Também se esqueceram

 

      Quando passei recentemente por Figueira de Castelo Rodrigo, trouxe uma boa dose de esquecidos, e fiquei mais ou menos com a ideia de ir ver se o nome estava nos dicionários. Esqueci-me até hoje. Perante a definição no Dicionário da Língua Portuguesa da Porto Editora, fiquei lapidificado (para usar uma palavra aprendida hoje no livro A Ordem do Dia, de Éric Vuillard). Tão-só esta coisa seca, mais seca do que o próprio esquecido: «bolo caseiro». Para já, convinha delimitar a origem geográfica: ao que me parece, são típicos da Beira Baixa.
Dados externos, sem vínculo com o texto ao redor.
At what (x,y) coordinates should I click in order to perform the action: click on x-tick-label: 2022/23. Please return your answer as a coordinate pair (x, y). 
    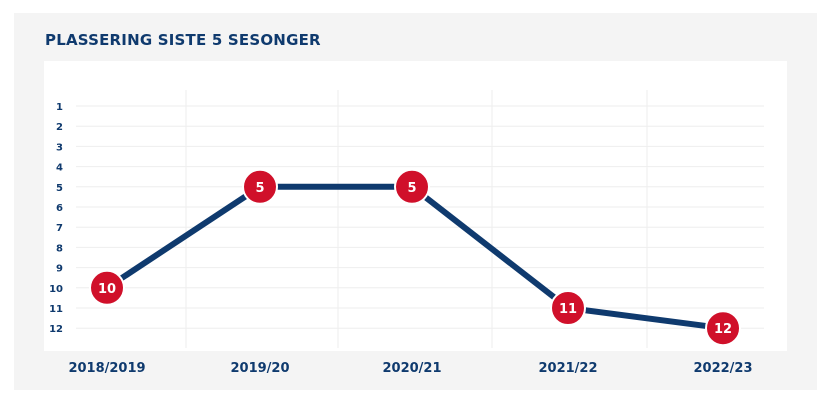
    Looking at the image, I should click on (722, 368).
Como convinha descrevê-los minimamente: são bolos secos, arredondados e achatados, com uma característica cor amarelo-esbranquiçada.

 

[Texto 9037]

Topónimo: «Tindufe»

Grande lógica...

 

      Caiu um avião militar na Argélia. «Segundo a agência Reutres [sic]», lê-se no sítio da Rádio Renascença, que actualizou a notícia às 12h10, «entre as vítimas mortais estão 26 membros da Frente Polisário, um movimento político-revolucionário argelino a favor da autonomia do território do Saara Ocidental» («Avião militar cai na Argélia. Cerca de 200 pessoas terão morrido», 11.04.2018, 9h36).
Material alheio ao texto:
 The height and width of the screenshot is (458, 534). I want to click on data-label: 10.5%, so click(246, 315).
     Pode dizer-se que é um movimento político-revolucionário argelino só por ter o apoio da Argélia? Não me parece. A Argélia, tal como outros Estados, rejeita a administração do Sara Ocidental. A Frente Polisário, exilada no território argelino, representa a República Árabe Sarauí. Em Tindufe (que isto sirva também para fixar a grafia), na Argélia, vivem cerca de cem mil sarauís. Por essa lógica, não tarda e afirmam que o movimento independentista catalão é belga ou alemão.

 

[Texto 9036]

Léxico: «caixa (ou poço) da escada»

Fora dos dicionários

 

      «Ignoro quem era o primeiro do grupo[,] o que, no fundo, pouco importa, visto que os vinte e quatro tiveram de fazer exatamente o mesmo, seguir o mesmo caminho, voltar à direita, em redor da caixa de escada até, por fim, infletindo para a esquerda, onde as portas de batente estavam escancaradas, entrarem no salão» (A Ordem do Dia, Éric Vuillard. Tradução de João Carlos Alvim e revisão de Clara Joana Vitorino. Alfragide: Publicações Dom Quixote, 2018, p. 13).
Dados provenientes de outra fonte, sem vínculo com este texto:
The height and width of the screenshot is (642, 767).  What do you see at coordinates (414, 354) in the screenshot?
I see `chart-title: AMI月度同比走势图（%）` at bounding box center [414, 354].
      Quase: é caixa da escada ou poço da escada (cage d’escalier, no original, e well stairs em inglês), que o Dicionário da Língua Portuguesa da Porto Editora infelizmente não regista.

 

[Texto 9035]

Tradução: «imposte»

Porque são semelhantes

 

      «As portas estão ao mesmo tempo abertas e fechadas, as impostas desgastadas, arrancadas, destruídas ou pintadas de novo» (A Ordem do Dia, Éric Vuillard. Tradução de João Carlos Alvim e revisão de Clara Joana Vitorino. Alfragide: Publicações Dom Quixote, 2018, p. 14).

      No original está impostes, sim, mas não me parece que se possa traduzir por «imposta», tendo em conta o contexto. É que, se se tratasse do elemento arquitectónico, não seriam arrancadas e destruídas sem mais. («Les portes sont en même temps ouvertes et fermées, les impostes usées, arrachées, détruites ou repeintes.») O que acontece é que em francês imposte é, não apenas o elemento sobre o qual assenta um arco, a nossa imposta, mas também a parte superior de porta ou janela, independente destas, e que pode ser fixa ou móvel, a nossa bandeira. Picuinhices? Não, e dá-se até o caso de o termo «bandeira» ser muito mais conhecido.